February 26
“O Jerusalem, Jerusalem, the one who kills the prophets and stones those who are sent to her! How often I wanted to gather your children together, as a hen gathers her chicks under her wings, but you were not willing!” Matthew 23:37.
When we proclaim the Gospel, we are telling the Good News that, “God was in Christ reconciling the world to Himself, not imputing their trespasses to them, and has committed to us the word of reconciliation . . . (God) made Him who knew no sin to be sin for us, that we might become the righteousness of God in Him,” 2 Corinthians 5:19, 21. We are assuring sinners, one and all, that, “The blood of Jesus Christ His Son cleanses us from all sin,” 1 John 1:7. There is no sin too great or too grievous to be forgiven. Neither is there any sinner who is excluded. The message of the Gospel is for everyone. “He died for all,” 2 Corinthians 5:15. All sins have been paid for, and all sinners are included!
Does God the Holy Spirit sincerely desire to bring all sinners to repentance and faith? The answer is, “Yes!” The prophet Ezekiel wrote, “‘As I live,’ says the Lord God, ‘I have no pleasure in the death of the wicked, but that the wicked turn from his way and live. Turn, turn from your evil ways!’” Ezekiel 33:11. The apostle Peter wrote, “The Lord . . . is longsuffering toward us, not willing that any should perish but that all should come to repentance,” 2 Peter 3:9. The apostle Paul wrote, “(God) desires all men to be saved and to come to the knowledge of the truth,” 1 Timothy 2:4.

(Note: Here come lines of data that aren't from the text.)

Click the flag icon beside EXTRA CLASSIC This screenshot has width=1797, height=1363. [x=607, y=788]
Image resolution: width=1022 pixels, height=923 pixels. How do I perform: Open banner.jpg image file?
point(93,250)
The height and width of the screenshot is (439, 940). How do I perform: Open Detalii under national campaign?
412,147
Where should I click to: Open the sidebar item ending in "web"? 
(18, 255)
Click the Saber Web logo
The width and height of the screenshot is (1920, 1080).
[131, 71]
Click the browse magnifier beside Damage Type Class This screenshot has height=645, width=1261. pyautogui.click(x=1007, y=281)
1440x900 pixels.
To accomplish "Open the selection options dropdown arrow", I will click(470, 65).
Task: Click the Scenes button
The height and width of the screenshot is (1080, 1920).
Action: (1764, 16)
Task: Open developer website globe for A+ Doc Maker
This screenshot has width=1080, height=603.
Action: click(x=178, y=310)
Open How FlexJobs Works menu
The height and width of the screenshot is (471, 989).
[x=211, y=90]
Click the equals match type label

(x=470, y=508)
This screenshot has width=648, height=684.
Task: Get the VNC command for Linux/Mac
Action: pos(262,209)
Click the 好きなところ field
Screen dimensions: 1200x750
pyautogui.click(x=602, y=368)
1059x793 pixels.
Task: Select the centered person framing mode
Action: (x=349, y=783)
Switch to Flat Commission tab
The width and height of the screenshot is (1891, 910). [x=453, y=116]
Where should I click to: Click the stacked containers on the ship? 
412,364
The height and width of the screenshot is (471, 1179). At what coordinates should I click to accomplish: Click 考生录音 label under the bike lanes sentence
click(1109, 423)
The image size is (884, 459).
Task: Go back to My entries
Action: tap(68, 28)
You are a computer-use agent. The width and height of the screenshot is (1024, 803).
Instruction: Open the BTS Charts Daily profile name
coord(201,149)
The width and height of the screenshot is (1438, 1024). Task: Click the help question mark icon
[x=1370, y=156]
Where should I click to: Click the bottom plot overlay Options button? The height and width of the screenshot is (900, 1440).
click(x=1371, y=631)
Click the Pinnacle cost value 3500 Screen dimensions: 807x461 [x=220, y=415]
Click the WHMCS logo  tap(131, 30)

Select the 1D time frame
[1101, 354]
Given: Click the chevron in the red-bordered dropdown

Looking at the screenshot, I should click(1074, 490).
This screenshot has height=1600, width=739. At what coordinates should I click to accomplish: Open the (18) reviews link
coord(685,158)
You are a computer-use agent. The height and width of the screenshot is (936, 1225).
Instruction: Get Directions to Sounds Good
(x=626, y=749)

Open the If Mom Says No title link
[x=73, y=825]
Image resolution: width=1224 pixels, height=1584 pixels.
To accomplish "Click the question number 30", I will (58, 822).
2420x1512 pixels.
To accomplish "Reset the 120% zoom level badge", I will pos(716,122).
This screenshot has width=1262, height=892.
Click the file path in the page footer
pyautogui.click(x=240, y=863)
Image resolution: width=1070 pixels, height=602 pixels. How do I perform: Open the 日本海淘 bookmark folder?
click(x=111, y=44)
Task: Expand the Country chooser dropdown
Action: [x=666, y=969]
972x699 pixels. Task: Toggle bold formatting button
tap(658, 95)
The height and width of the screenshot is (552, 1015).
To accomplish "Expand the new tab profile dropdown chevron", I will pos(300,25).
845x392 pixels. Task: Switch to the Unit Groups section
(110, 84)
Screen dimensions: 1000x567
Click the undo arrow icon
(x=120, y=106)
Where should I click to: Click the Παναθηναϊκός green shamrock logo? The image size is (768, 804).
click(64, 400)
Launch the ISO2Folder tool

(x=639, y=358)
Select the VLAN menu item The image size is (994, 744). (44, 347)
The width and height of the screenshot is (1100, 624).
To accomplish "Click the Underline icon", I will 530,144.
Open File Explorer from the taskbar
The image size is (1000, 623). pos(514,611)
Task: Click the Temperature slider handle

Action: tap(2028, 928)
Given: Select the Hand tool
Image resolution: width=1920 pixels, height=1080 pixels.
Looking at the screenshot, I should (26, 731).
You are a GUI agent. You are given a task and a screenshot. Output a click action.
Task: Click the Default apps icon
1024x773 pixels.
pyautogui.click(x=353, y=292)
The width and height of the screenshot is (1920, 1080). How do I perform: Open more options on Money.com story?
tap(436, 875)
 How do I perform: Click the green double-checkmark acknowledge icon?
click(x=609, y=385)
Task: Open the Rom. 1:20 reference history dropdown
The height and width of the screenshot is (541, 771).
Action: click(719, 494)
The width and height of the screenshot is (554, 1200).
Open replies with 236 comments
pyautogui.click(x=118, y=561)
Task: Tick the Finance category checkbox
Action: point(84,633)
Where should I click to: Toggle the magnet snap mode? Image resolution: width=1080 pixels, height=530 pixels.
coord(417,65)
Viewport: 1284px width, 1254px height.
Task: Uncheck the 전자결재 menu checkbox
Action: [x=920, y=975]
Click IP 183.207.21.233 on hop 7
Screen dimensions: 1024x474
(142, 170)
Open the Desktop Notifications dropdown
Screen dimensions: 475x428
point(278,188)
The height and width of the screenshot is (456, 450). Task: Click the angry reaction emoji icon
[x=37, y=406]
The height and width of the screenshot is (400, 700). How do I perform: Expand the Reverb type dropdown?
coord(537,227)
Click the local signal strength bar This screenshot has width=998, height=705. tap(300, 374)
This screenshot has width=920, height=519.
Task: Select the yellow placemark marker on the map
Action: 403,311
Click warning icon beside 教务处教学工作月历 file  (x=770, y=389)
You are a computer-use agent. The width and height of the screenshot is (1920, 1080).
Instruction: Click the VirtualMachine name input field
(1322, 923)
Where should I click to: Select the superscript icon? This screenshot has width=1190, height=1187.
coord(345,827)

Having declared the Gospel so clearly, it is natural that a question arises. If Christ died to save all, and God desires the salvation of all, then why are not all people saved? Scripture also answers this question. Many in their unbelief and their rejection of Jesus as God’s Son and their Savior stubbornly close their ears to the voice of the Holy Spirit and are eternally lost because of their own fault.
Think of the ministry of Jesus. How He pleaded with the people of Israel! Yet the vast majority rejected His pleading. The evangelist John writes at the beginning of his Gospel, “He came to His own, and His own did not receive Him,” John 1:11. At the beginning of the first Holy Week, when Jesus came near to Jerusalem, “He saw the city and wept over it,” Luke 19:41. Yes, He cried out to the people, “O Jerusalem, Jerusalem, the one who kills the prophets and stones those who are sent to her! How often I wanted to gather your children together, as a hen gathers her chicks under her wings, but you were not willing!”
Today, how many are unwilling to hear the voice of Jesus as He calls for repentance and faith! How many refuse to listen to Christ-exalting pastors who urge and invite them to believe that Jesus is the Son of God and the Son of Man, who suffered and died on the cross at Calvary to wash away our sins and who rose from the dead to conquer death and the devil! Believe on the Lord Jesus Christ, and do not turn a deaf ear to His call!
Today Thy mercy calls us, To wash away our sin.
However great our trespass, Whatever we have been,
However long from mercy, Our hearts have turned away,
Thy precious blood can cleanse us, And make us white today.
O all-embracing Mercy, O ever-open Door,
What should we do without Thee, When heart and eye run o’er?
When all things seem against us, To drive us to despair,
We know one gate is open, One ear will hear our prayer. Amen.